== SEITENTEXT ==
######

Die Geschichte der unglücklichen Effi beginnt wie jede Geschichte im Leben mit ihren Eltern. Eine streng-protestantisch gradlinige Mutter, durchaus liebevoll, aber auch voller klarer Prinzipien. Immer weiß sie ganz genau, worum es geht, hat Effi fromm und wohlbehütet aufgezogen, und sie ist sich auch ganz gewiss, dass eine gute Heirat das Ziel für Effi sein muss; eine Heirat, die standesgemäß nach oben weist, jedenfalls nicht nach unten. Effis liberal-konservativer Vater, stolzer, kleiner Landadel, hat Effi aus freundlich-väterlicher Distanz auch immer sehr geliebt, aber Erziehung und Lebensplanung der Tochter doch weitgehend seiner Frau überlassen. Und so heiratet Effi, noch ein Kind, den ersten Mann, der ein Auge auf das schöne Mädchen geworfen hatte, viel zu alt, viel zu steif, kein Mann für eine Siebzehnjährige. Effi wird Mutter, lebt unglücklich, verliebt sich zum ersten Mal im Leben wirklich … nun, das geht nicht gut aus.

######

== VORLIEGENDE DATEN ==

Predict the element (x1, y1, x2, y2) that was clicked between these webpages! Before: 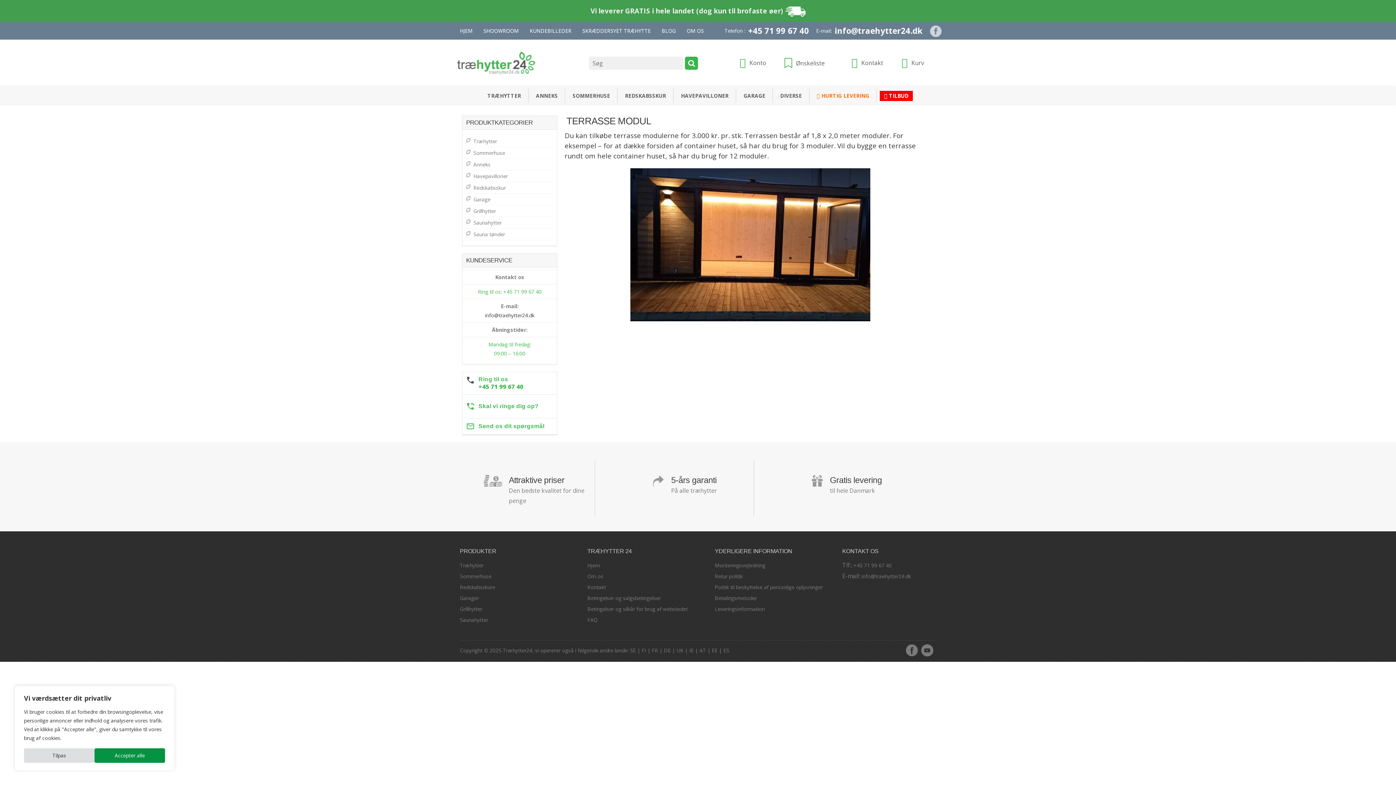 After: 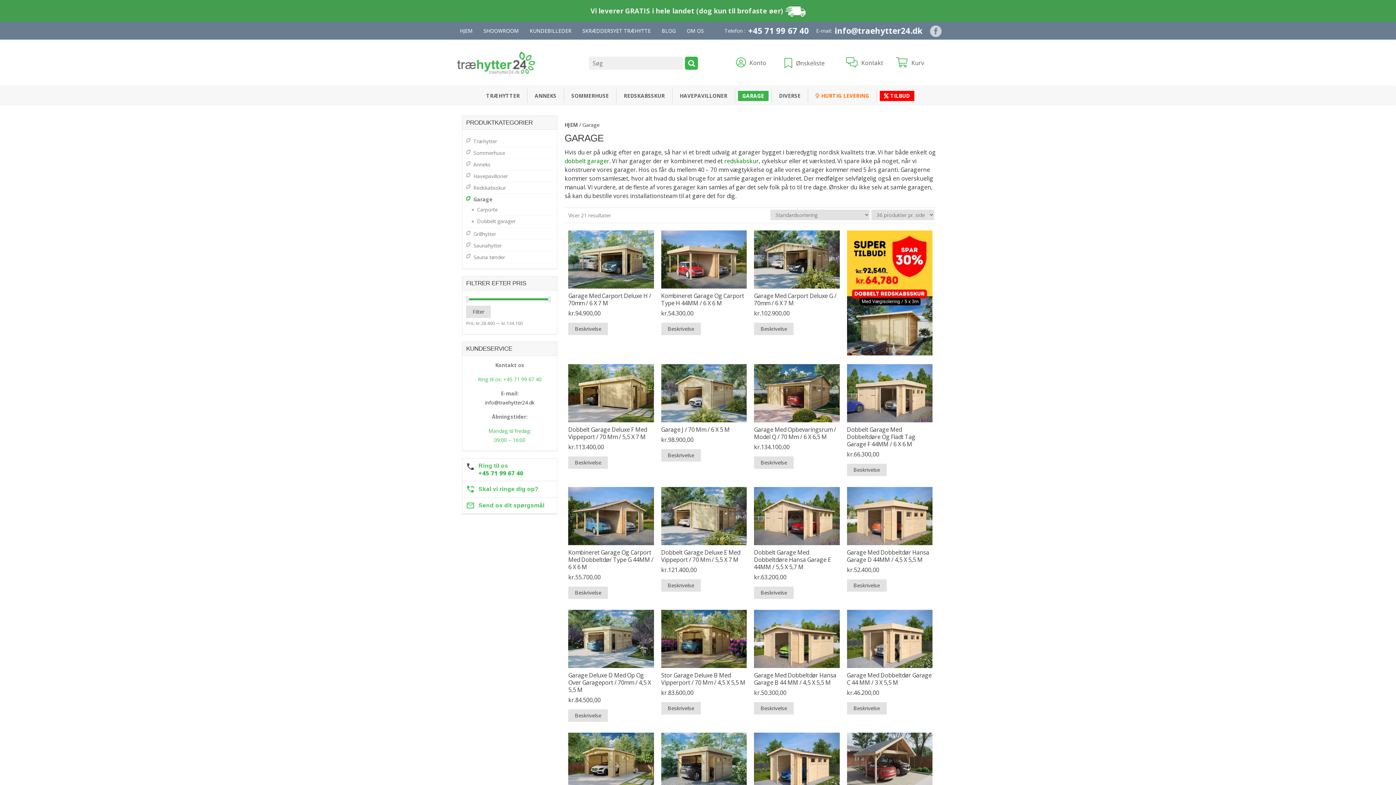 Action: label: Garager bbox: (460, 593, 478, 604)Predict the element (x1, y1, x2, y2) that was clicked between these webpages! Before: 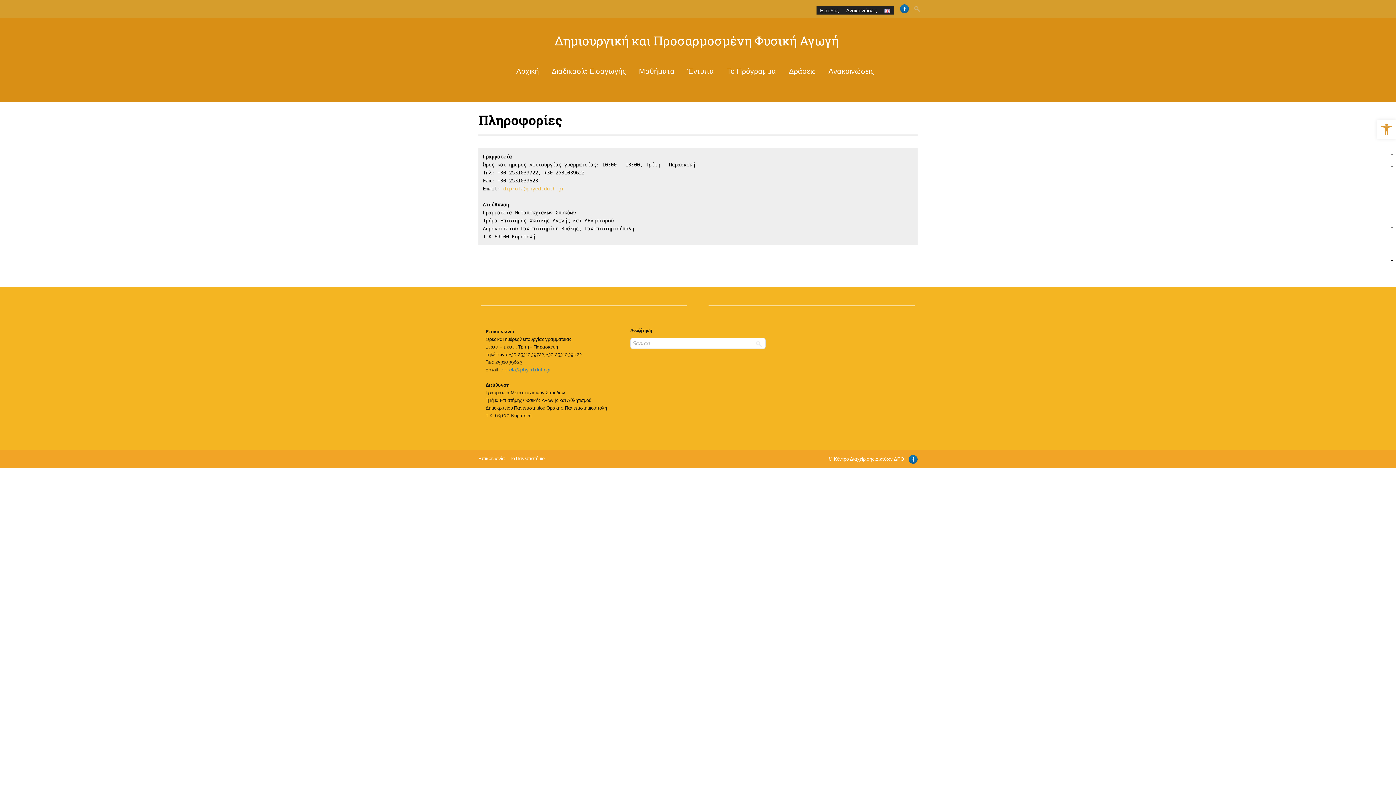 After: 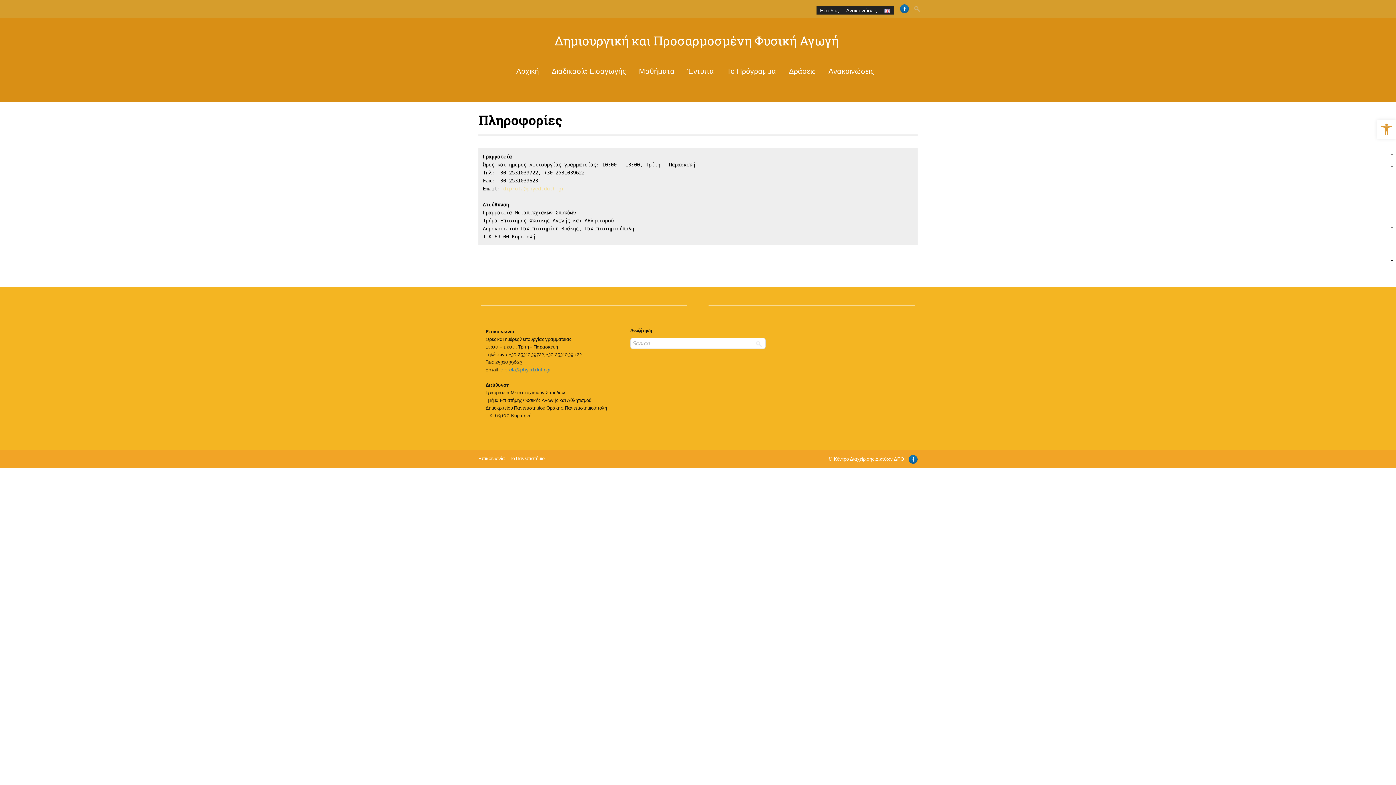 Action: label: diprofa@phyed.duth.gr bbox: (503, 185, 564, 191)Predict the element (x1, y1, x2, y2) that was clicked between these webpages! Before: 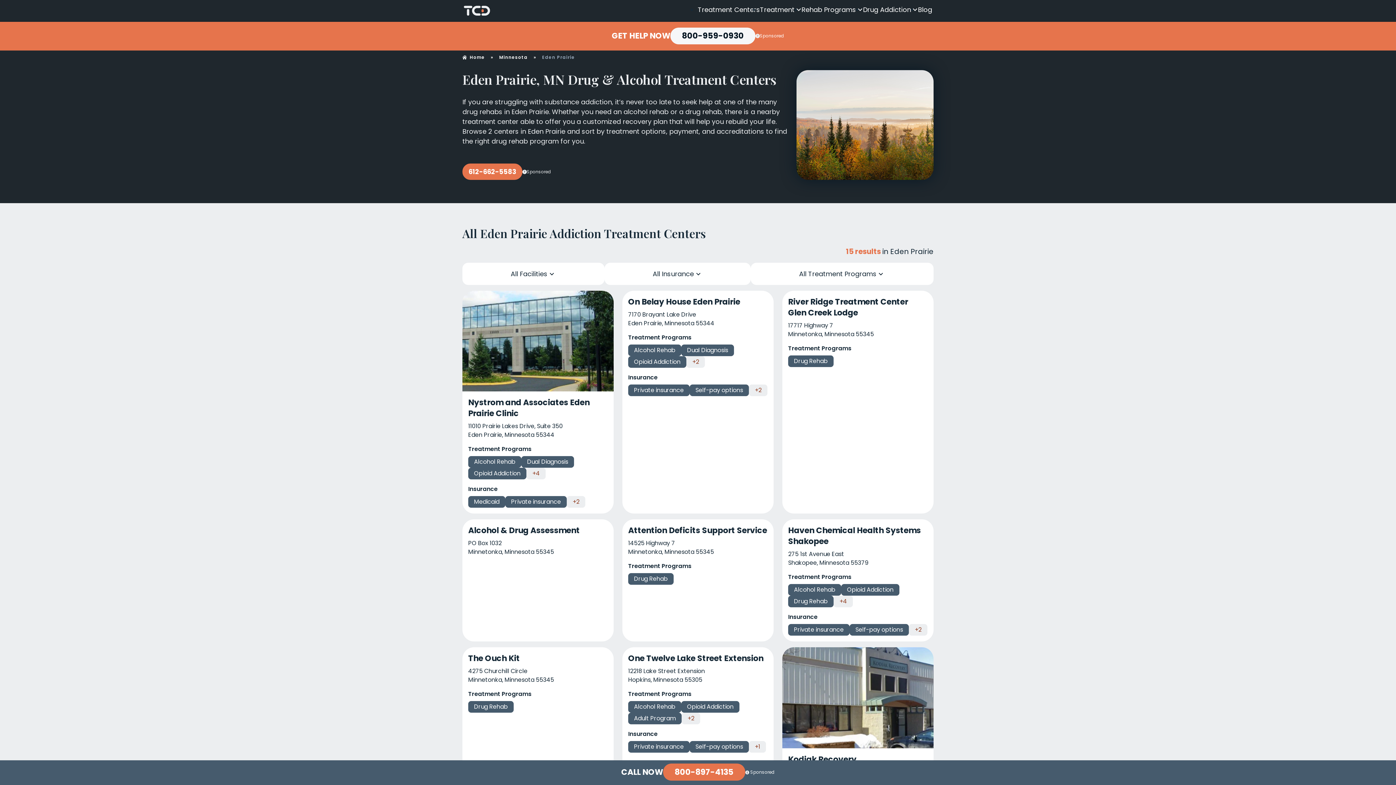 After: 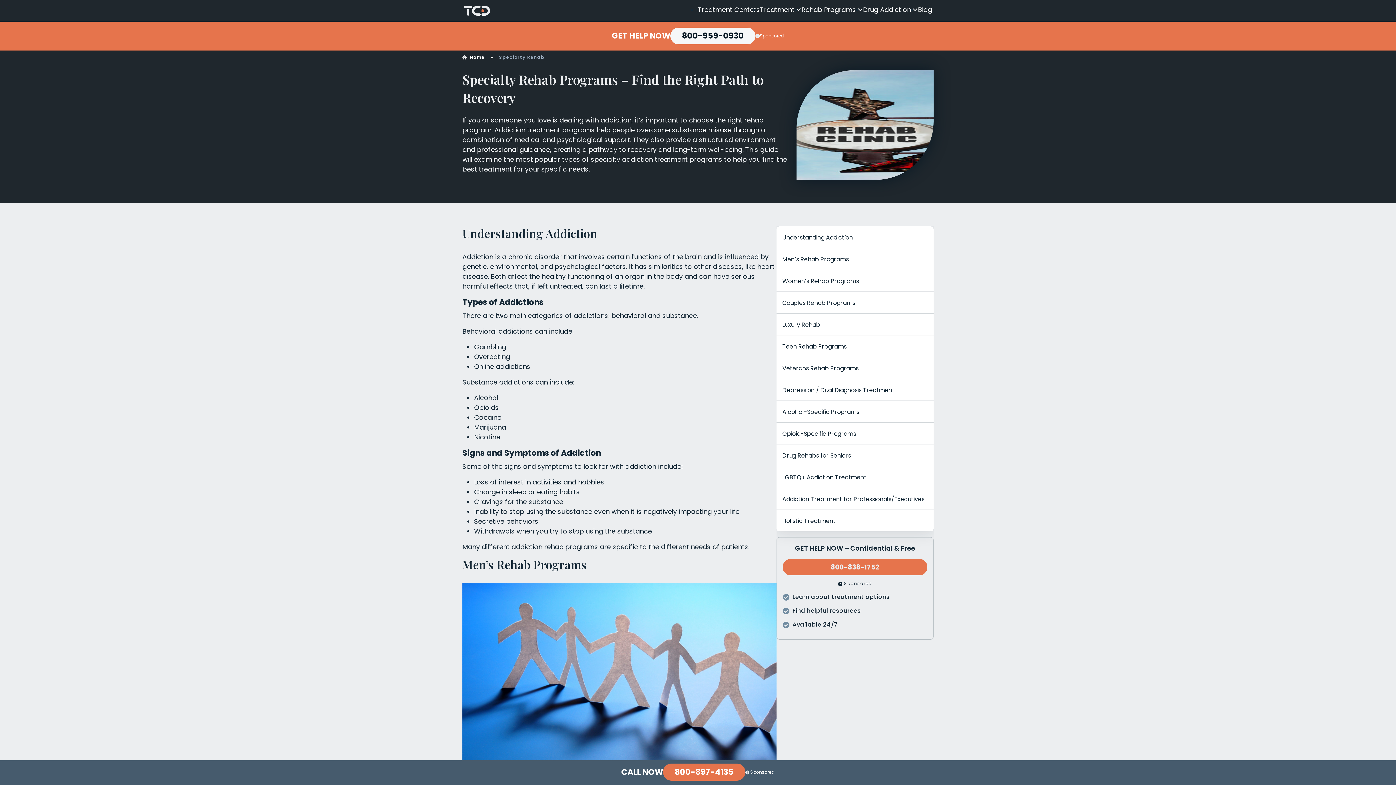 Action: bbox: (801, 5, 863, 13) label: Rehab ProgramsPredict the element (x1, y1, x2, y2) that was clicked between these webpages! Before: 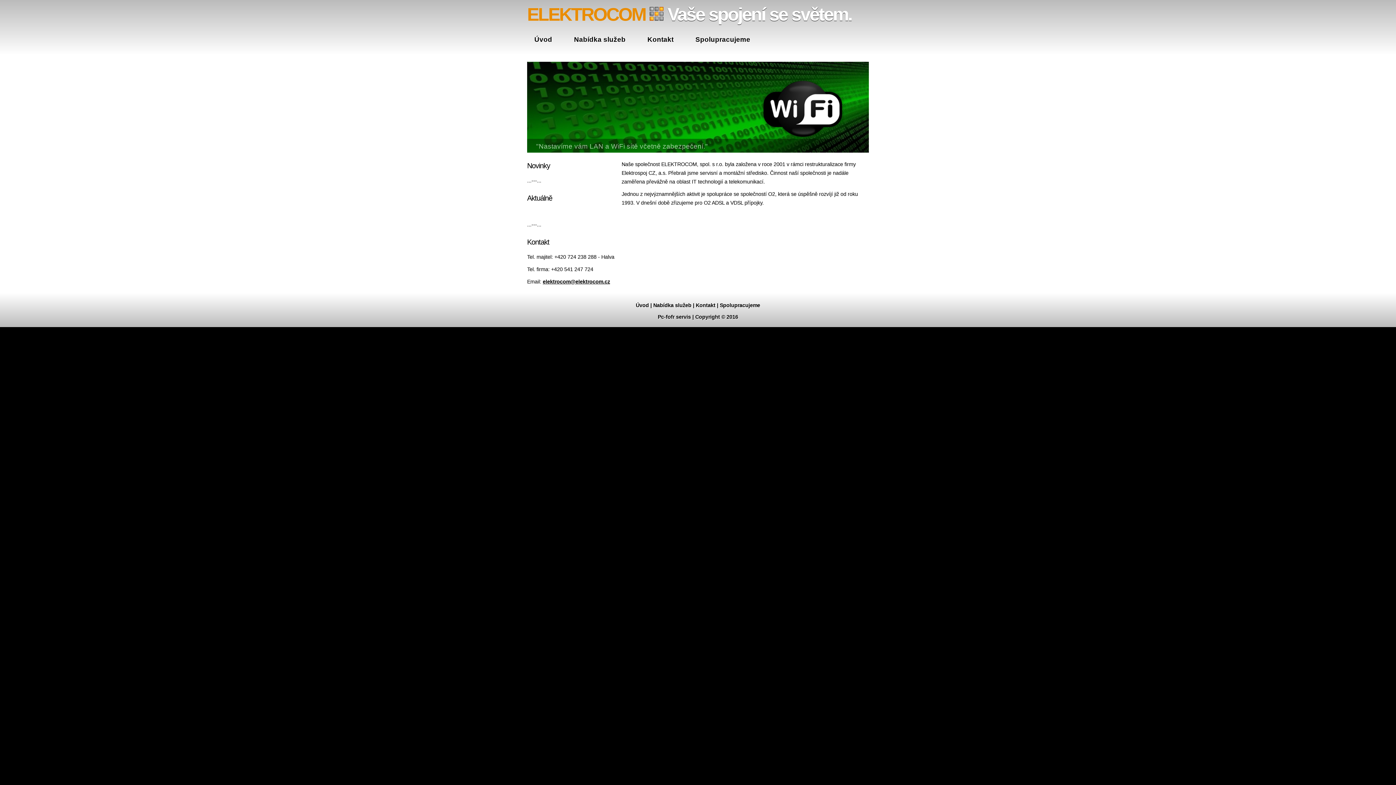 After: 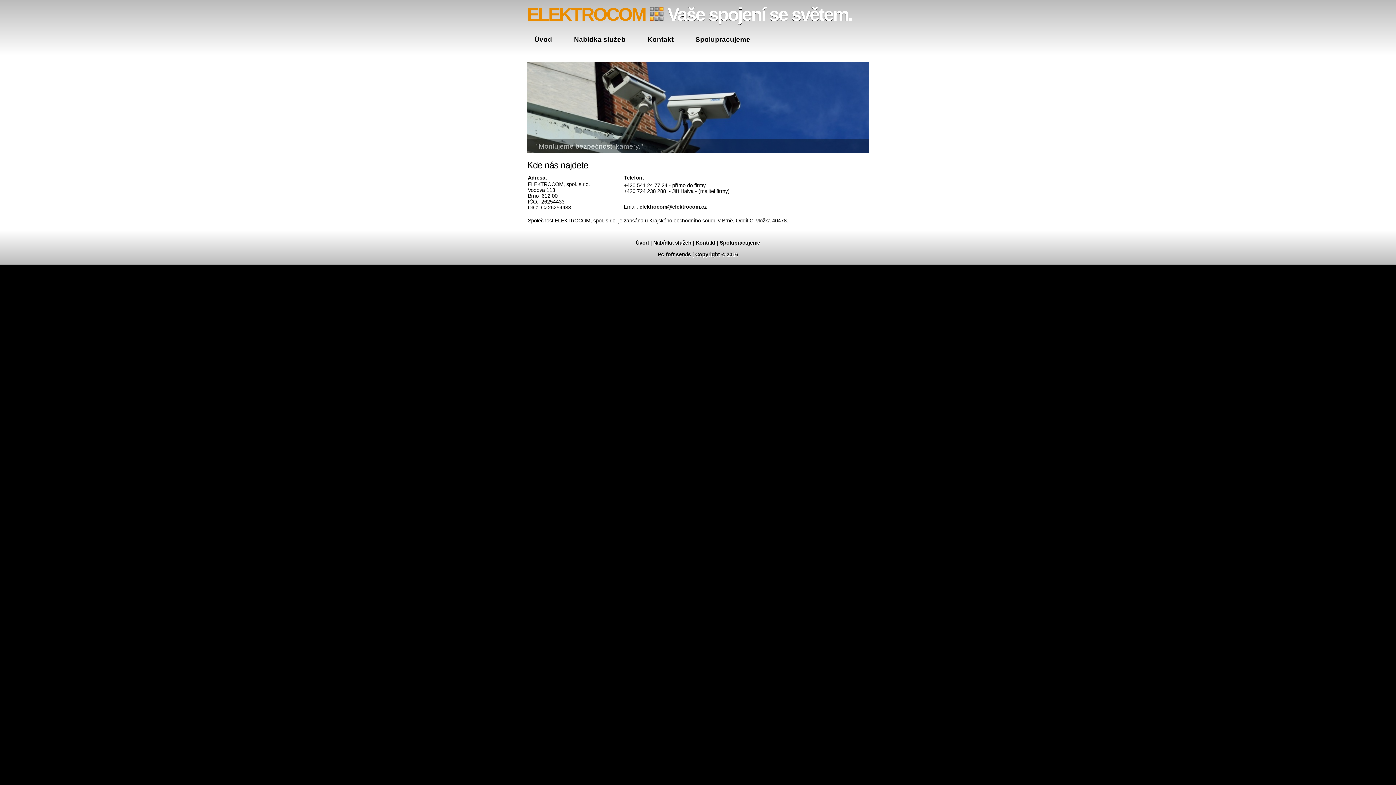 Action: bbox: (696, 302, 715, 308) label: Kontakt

######

== AUFGABEN ==
a. Stimmen diese Aussagen mit dem Text über Effi überein? Beantworte jede mit Ja oder Nein und zitiere die entscheidenden Wörter wörtlich: (i) Effis Mutter hat die Erziehung der Tochter weitgehend dem Vater überlassen. (ii) Effi heiratet den ersten Mann, der sich für sie interessiert hatte. (iii) Effis Vater gehört dem Hochadel an.
b. Fasse den Text über Effi in zwei Sätzen zusammen.
Die Zeilen haben keinen Bezug zum Text über Effi.

== LÖSUNGEN DER REIHE NACH ==
a.
(i) Nein: „aber Erziehung und Lebensplanung der Tochter doch weitgehend seiner Frau überlassen“
(ii) Ja: „den ersten Mann, der ein Auge auf das schöne Mädchen geworfen hatte“
(iii) Nein: „stolzer, kleiner Landadel“

b. Effi wird von einer streng-protestantischen Mutter fromm erzogen, die eine standesgemäße Heirat als Ziel für sie sieht, während der liebende Vater Erziehung und Lebensplanung weitgehend seiner Frau überlässt. So heiratet Effi, noch ein Kind, einen viel zu alten und steifen Mann, wird Mutter, lebt unglücklich und verliebt sich zum ersten Mal wirklich, was nicht gut ausgeht.